## DOCUMENT SEGMENT
[START]

Skip to main content

an easy parallel queueing system

Project description

Read this on GitHub or my site.

How to get it

Install from PyPI with:

pip install ezpq

Optional packages:

pip install pandas    # required for plots
pip install plotnine  # required for plots
pip install tqdm      # required for progress bars

Overview

ezpq implements a parallel queueing system consisting of:

  1. a priority “waiting” queue in.

  2. a lookup table of “working” jobs.

  3. a priority “completed” queue out.

The queueing system uses multiprocessing.Process by default and can also run jobs with threading.Thread.

image0

Features

  • Simple interface; pure Python.

  • No required dependencies outside of standard library.

  • Optional integration with `tqdm <https://github.com/tqdm/tqdm>`__ progress bars.

  • Compatible with Python 2 & 3.

  • Cross platform with MacOS, Linux, and Windows.

  • Data remains in-memory.

  • Priority Queueing, both in and out and within lanes.

  • Synchronous lanes allow dependent jobs to execute in the desired order.

  • Easily switch from processes to threads.

  • Automatic handling of output.

  • Rich job details, easily viewed as pandas dataframe.

[END]

## DIRECTION A
Copy the ezpq description, beginning at the words "The queueing system" and stopping after "interface; pure Python.", and replace "multiprocessing.Process" with "multiprocessing.Pool".
## DIRECTION B
According to the ezpq description, why would someone install the optional pandas and plotnine packages?
The data after this point is separate from the ezpq description.

## DATASET SECTION
[START]

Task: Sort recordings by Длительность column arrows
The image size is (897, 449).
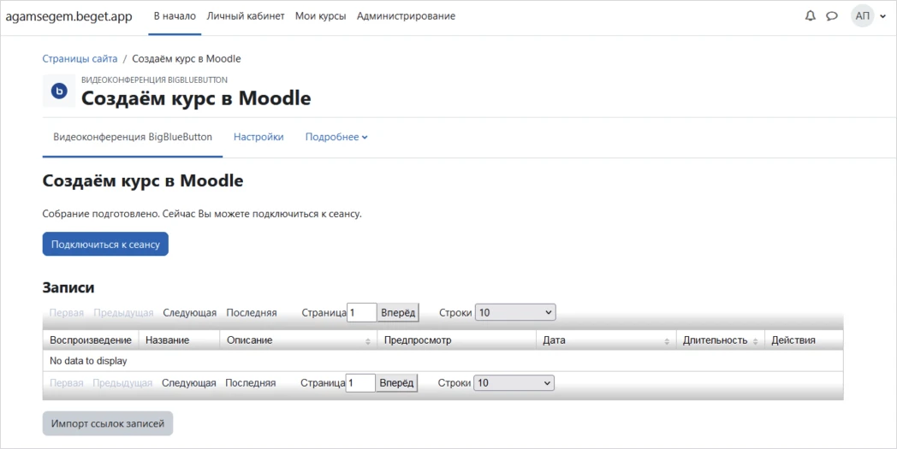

[END]

## TASK SOLUTION A
The queueing system uses multiprocessing.Pool by default and can also run jobs with threading.Thread.

image0

Features

  • Simple interface; pure Python.

## TASK SOLUTION B
Both are required for plots.